• [Task prompt]: Your answer should repeat exactly the lines from the one holding "This screenshot has" through the end of the data, and it should contain no pictures.

[Collected data]

- Opening Delimiter -

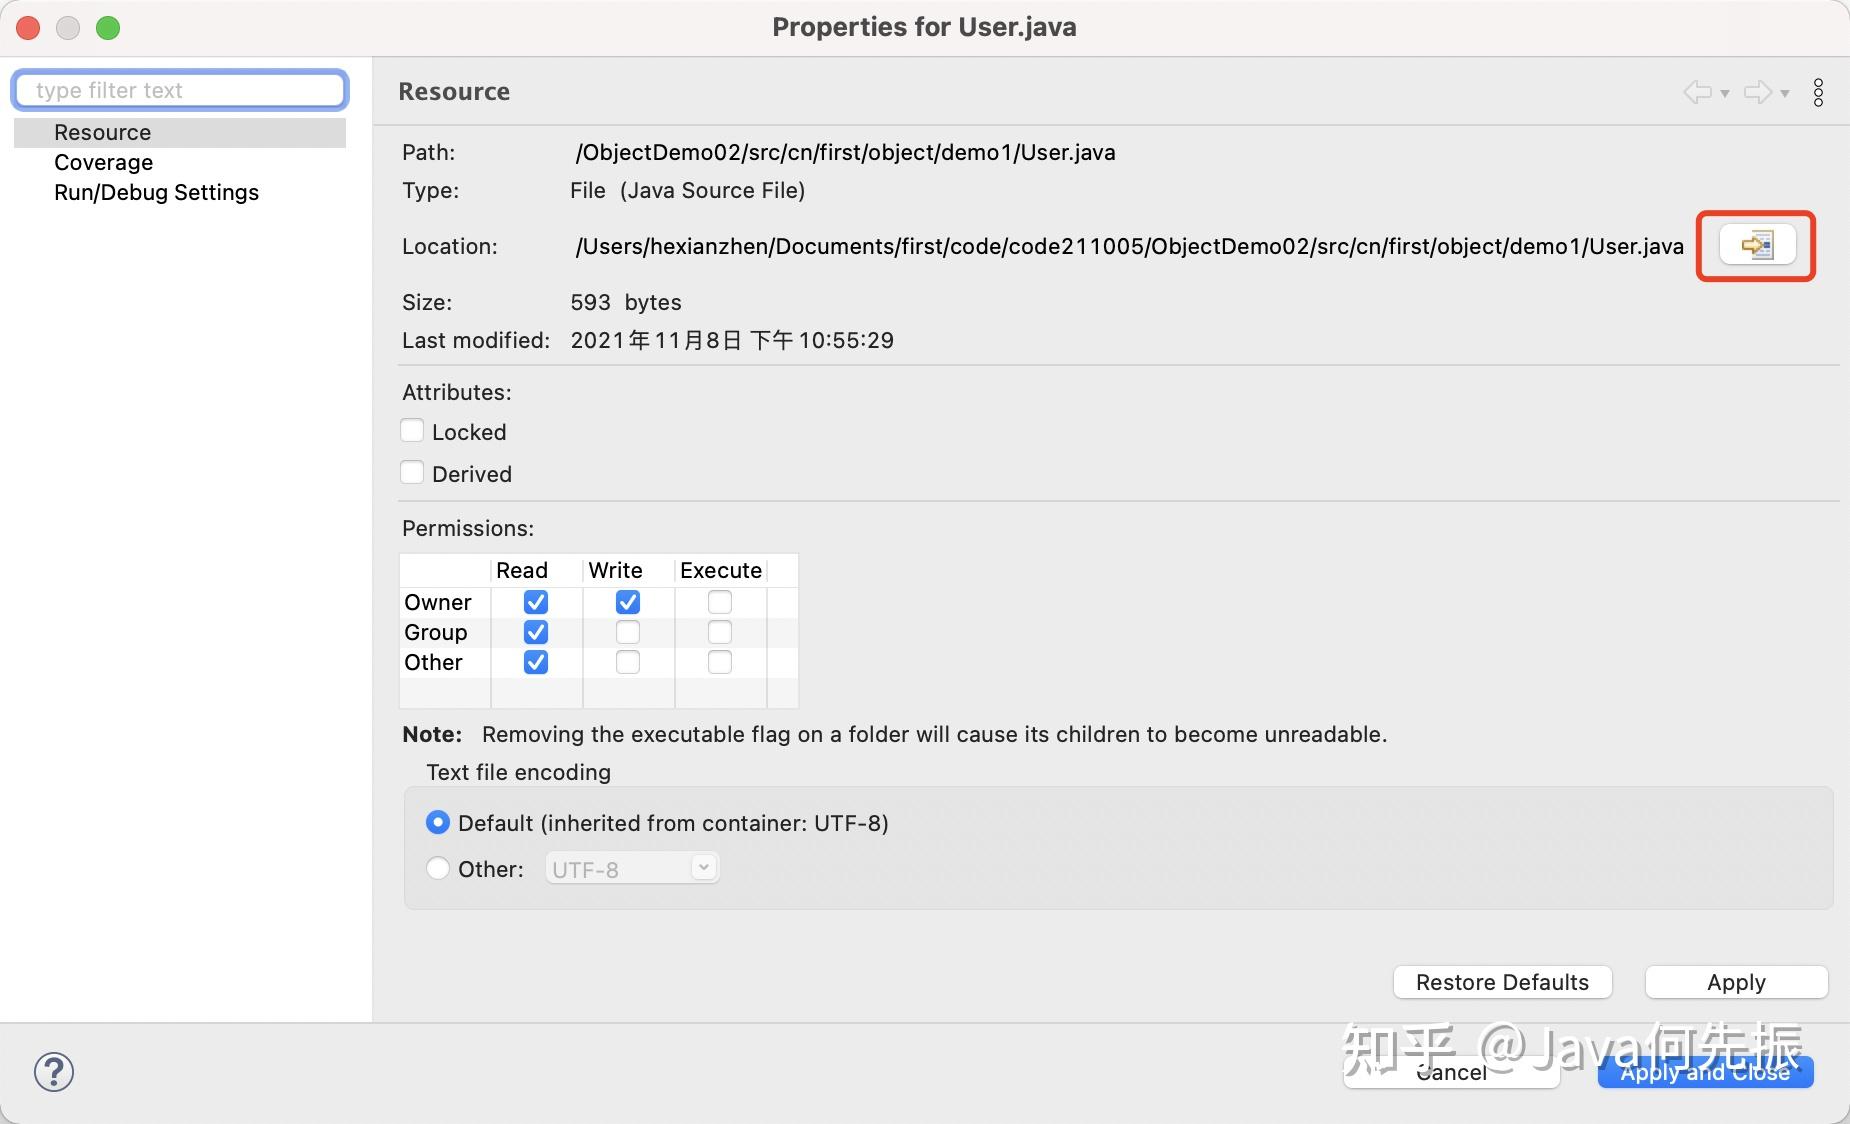The height and width of the screenshot is (1124, 1850).
Task: Click the Restore Defaults button
Action: pyautogui.click(x=1502, y=982)
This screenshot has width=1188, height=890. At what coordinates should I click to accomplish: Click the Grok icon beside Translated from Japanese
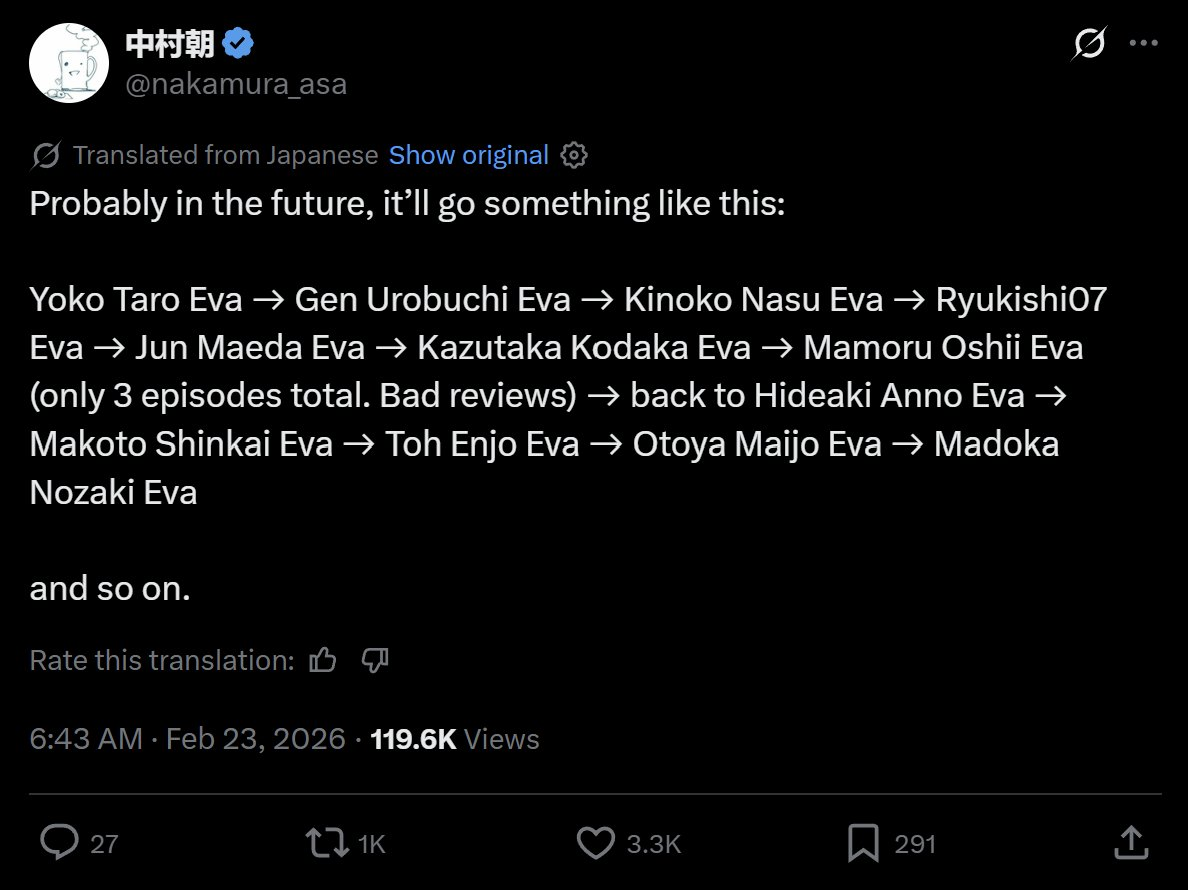pyautogui.click(x=46, y=155)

- Closing Delimiter -

• [Task answer]:
This screenshot has width=1188, height=890. At what coordinates should I click to accomplish: Click the Grok icon beside Translated from Japanese
pyautogui.click(x=46, y=155)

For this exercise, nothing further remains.